= Textausschnitt =
________________________________________
Jaja eine halbe Stunde nach Rennende aussehen wie aus dem Ei gepellt aber die Sinne nichtmehr ganz unter Kontrolle.
Listen wird es geben. Alledings müssen wir noch die Listen abgleichen. Heute geht das ncihtmehr heute sind wir fix und alle!

Bilder hat es übrigens HIER

Schön euch dabei gehabt zu haben.Wir hoffen es hat euch gefallen!

Keili


----------



## Thunderbird (6. August 2006)

Listen würden mich natürlich auch interessieren.

*Euer Rennen war echt kultig!  *
Euer Stil ist einmalig.

Zuerst dachte ich, dass die Strecke für "echte Racer" 
doch etwas lasch ist, aber das habt ihr mit 
Unterstützung von "ganz oben" sehr gut korrigiert.
Die Schlammschlacht war super Fahrtraining und
die Strecke hat trotz der wenigen Höhenmeter 
(150 laut meinem Polar übrigens) ganz schön reingehauen.

Nächstes Mal dürft ihr aber ruhig ein paar technische Stellen einbauen.
Schon die Kieshügel im Zielbereich wären ganz nett gewesen.

Am besten haben mir die vielen Reflektoren in den Bäumen 
nach dem mini-Trail gefallen. Habe deshalb manchmal fast 
vergessen zu bremsen. Sehr schöne Idee.

Die Verpflegung hätte unbedingt in die Wechselzone beim Fahrerlager gehört.

Möchte mich im Nahmen meines Teams noch bei allen Kontrolleuren 
im Zielbereich entschuldigen, die jetzt Augenprobleme haben, aber
die Lampen sind echt schwer abzudecken, wenn's um die Kurve geht.

Hier noch ein kleines Foto von mir nach dem Rennen.
Da wusste ich noch nicht, dass es (eine) heiße Dusche gibt:



 

Thb


----------



## Keili (6. August 2006)

In der ursprünglich geplanten Strecke war noch ein technicher Downhill drin! Nachdem sich bei dem ersten Regenguss am Nachmittag dieser jedoch zu stark verschärfte, haben wir beschlossen ihn bei SiS raus zu nehmen. Wir fanden es wichtiger, dass alle heil über die Strecke kommen. So oder so wäre die Strecke also auch für Racer was gewesen.

Keili


----------



## Thunderbird (6. August 2006)

Den Downhill habe ich gesehen. 
Das wäre echt nix gewesen, bei dem Regen.
Aber es gibt auch Strecken, die man sowohl
langsam und sicher als auch schnell fahren kann.

Soll ja nur eine Anregung sein. Ich komme nächstes Jahr bei jeder Streckenwahl.
(nur vielleicht mit dem Singlespeeder, der Verschleiß war schon extrem.)

Thb


----------



## lelebebbel (6. August 2006)
________________________________________
= Vorliegende Auflistung =
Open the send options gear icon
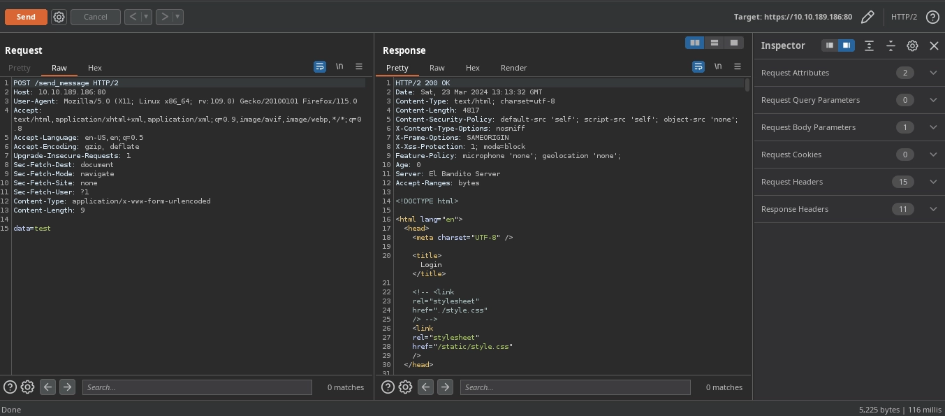 click(x=59, y=17)
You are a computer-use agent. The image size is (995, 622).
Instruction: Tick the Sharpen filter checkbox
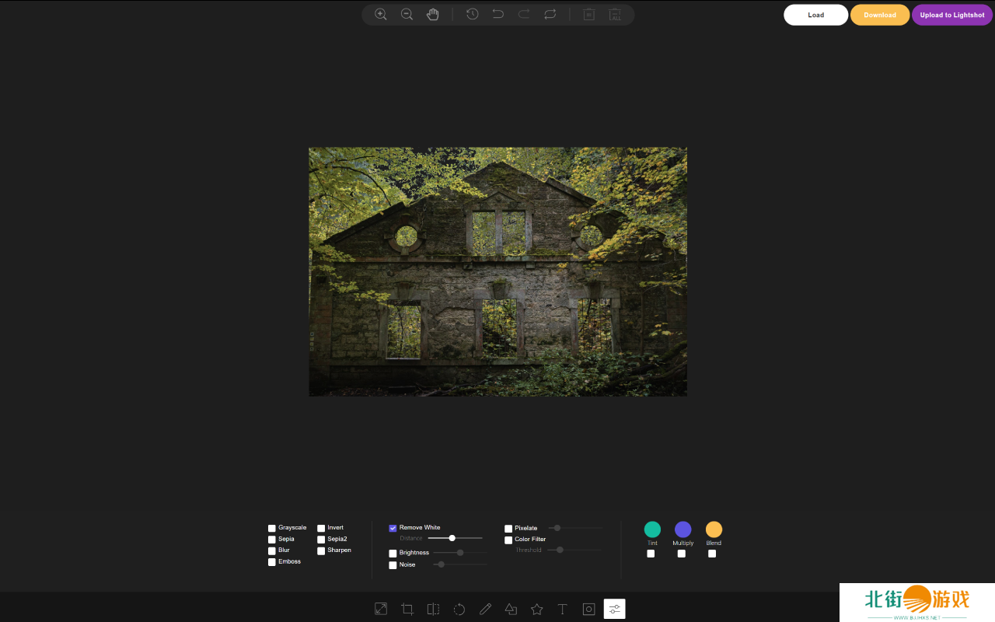321,550
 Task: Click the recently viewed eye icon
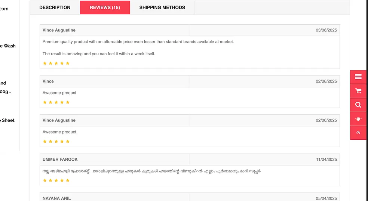(358, 119)
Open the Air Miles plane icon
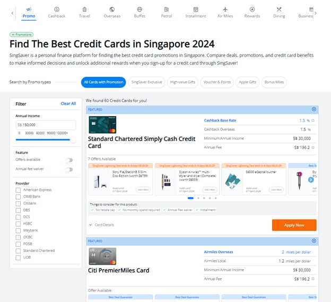 pos(225,10)
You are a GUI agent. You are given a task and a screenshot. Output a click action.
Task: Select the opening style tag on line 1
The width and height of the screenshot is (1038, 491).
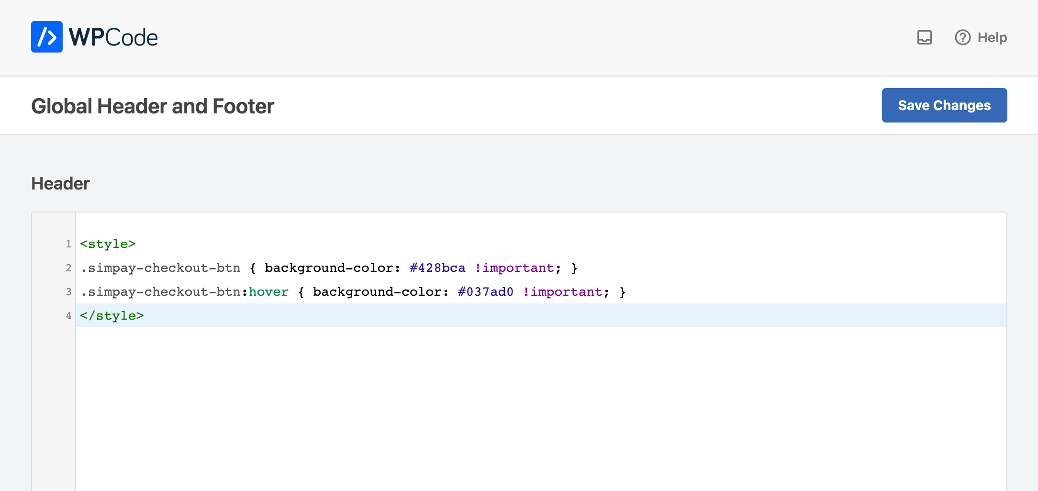tap(108, 244)
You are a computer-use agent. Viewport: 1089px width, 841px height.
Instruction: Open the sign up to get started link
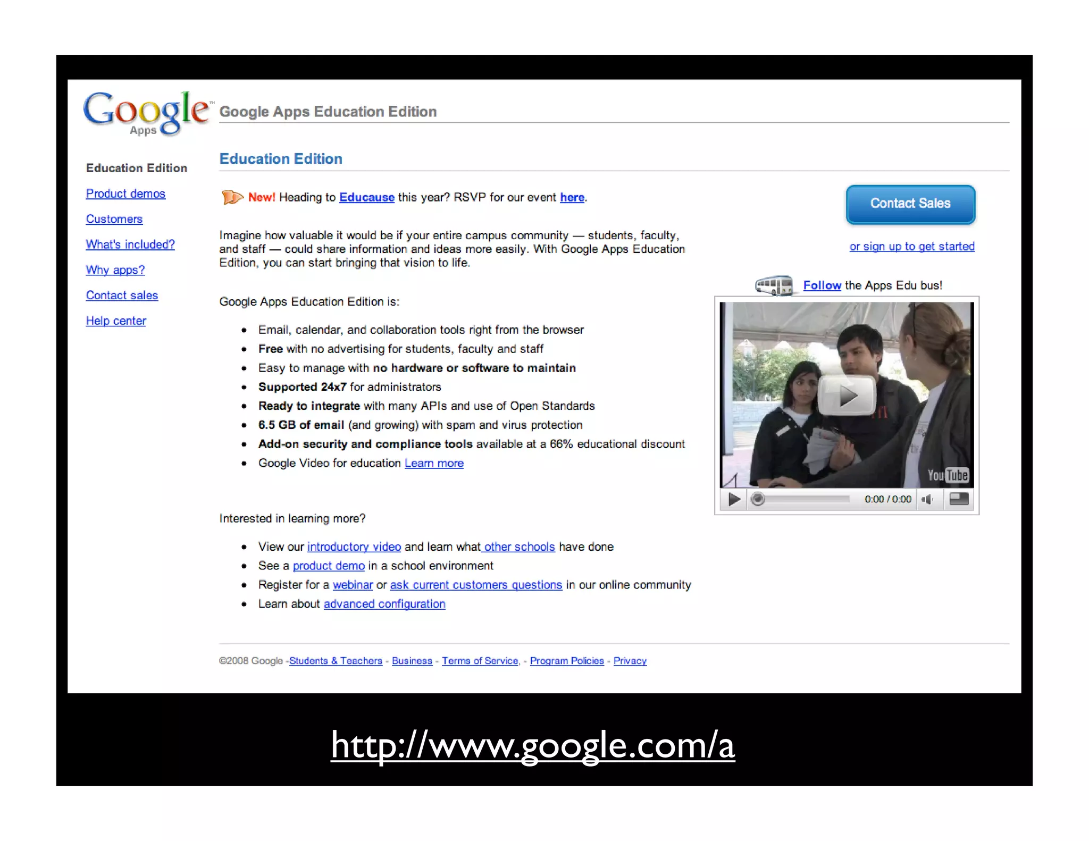point(911,246)
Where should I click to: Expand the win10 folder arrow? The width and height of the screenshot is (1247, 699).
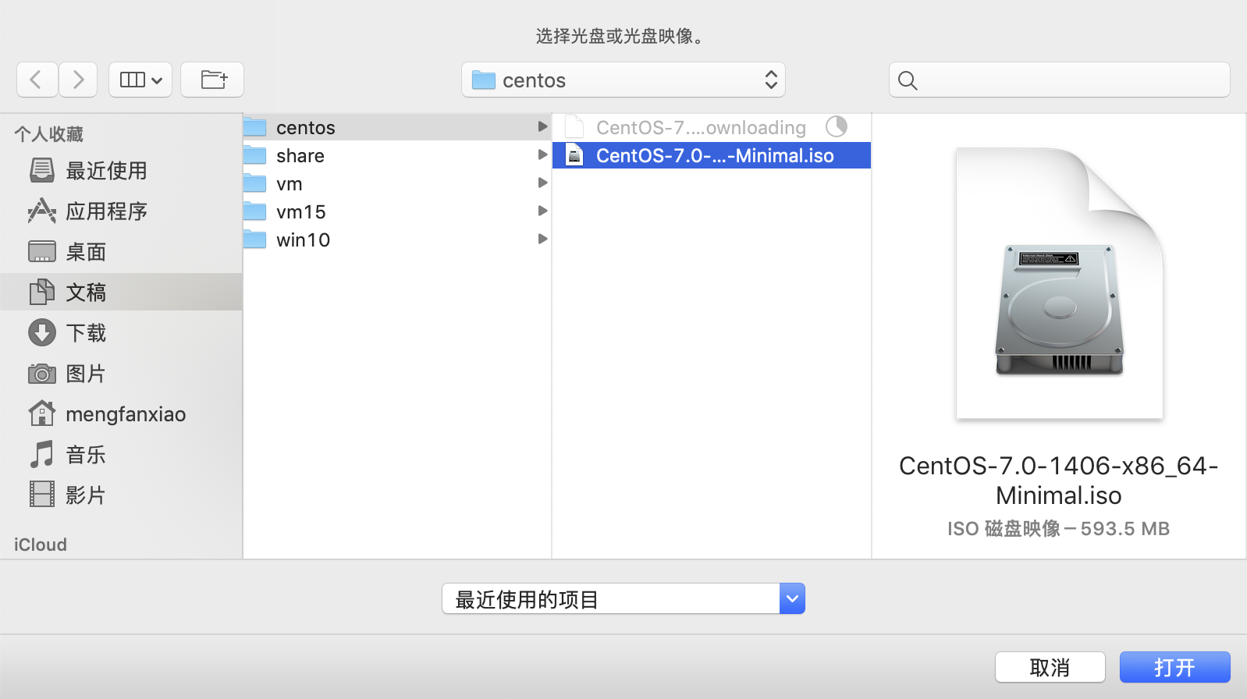click(x=542, y=240)
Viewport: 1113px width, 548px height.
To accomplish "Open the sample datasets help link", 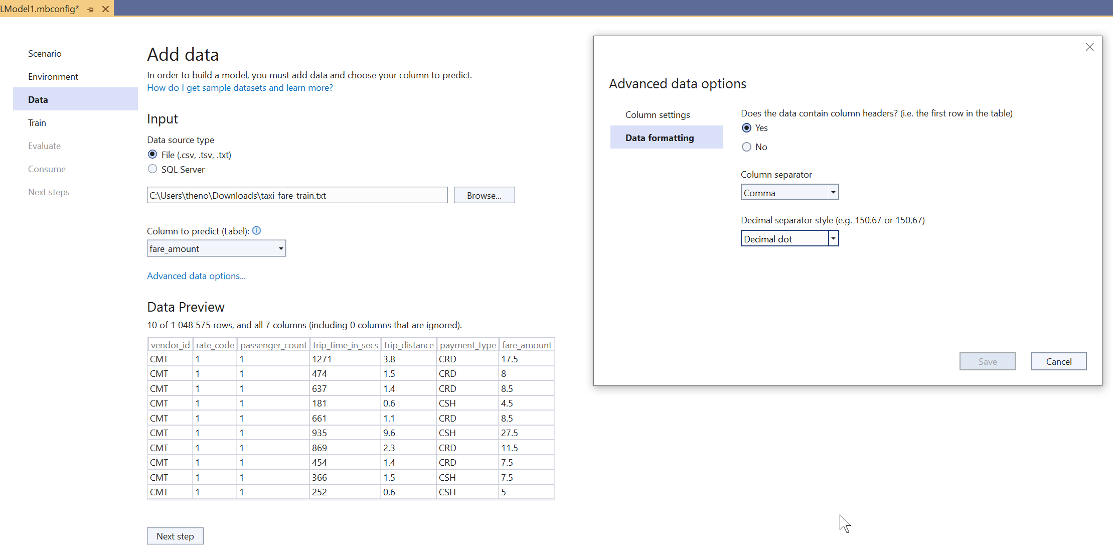I will [240, 88].
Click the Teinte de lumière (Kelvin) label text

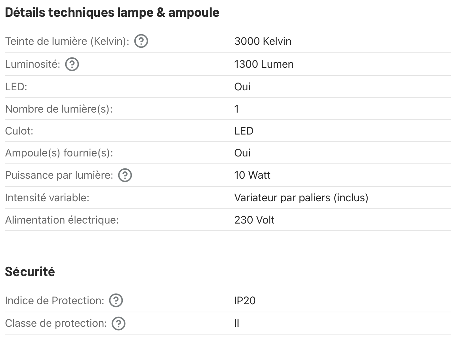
________________________________________
= Schriftliche Anweisung 1 =
Wie viele Höhenmeter hatte die Strecke nach Angabe von Thunderbird im Textausschnitt laut seinem Polar?
= Schriftliche Anweisung 2 =
Drucken Sie aus dem Textausschnitt wortgetreu den Abschnitt, der mit „Zuerst dachte ich, dass“ beginnt und bis einschließlich „Sehr schöne Idee.“ reicht.
= Schriftliche Anweisung 3 =
Führen Sie ohne Wiederholungen alle Benutzernamen auf, die im Textausschnitt als Überschrift eines Beitrags erscheinen.

= Antwort 1 =
150 Höhenmeter.

= Antwort 2 =
Zuerst dachte ich, dass die Strecke für "echte Racer" 
doch etwas lasch ist, aber das habt ihr mit 
Unterstützung von "ganz oben" sehr gut korrigiert.
Die Schlammschlacht war super Fahrtraining und
die Strecke hat trotz der wenigen Höhenmeter 
(150 laut meinem Polar übrigens) ganz schön reingehauen.

Nächstes Mal dürft ihr aber ruhig ein paar technische Stellen einbauen.
Schon die Kieshügel im Zielbereich wären ganz nett gewesen.

Am besten haben mir die vielen Reflektoren in den Bäumen 
nach dem mini-Trail gefallen. Habe deshalb manchmal fast 
vergessen zu bremsen. Sehr schöne Idee.

= Antwort 3 =
Thunderbird, Keili, lelebebbel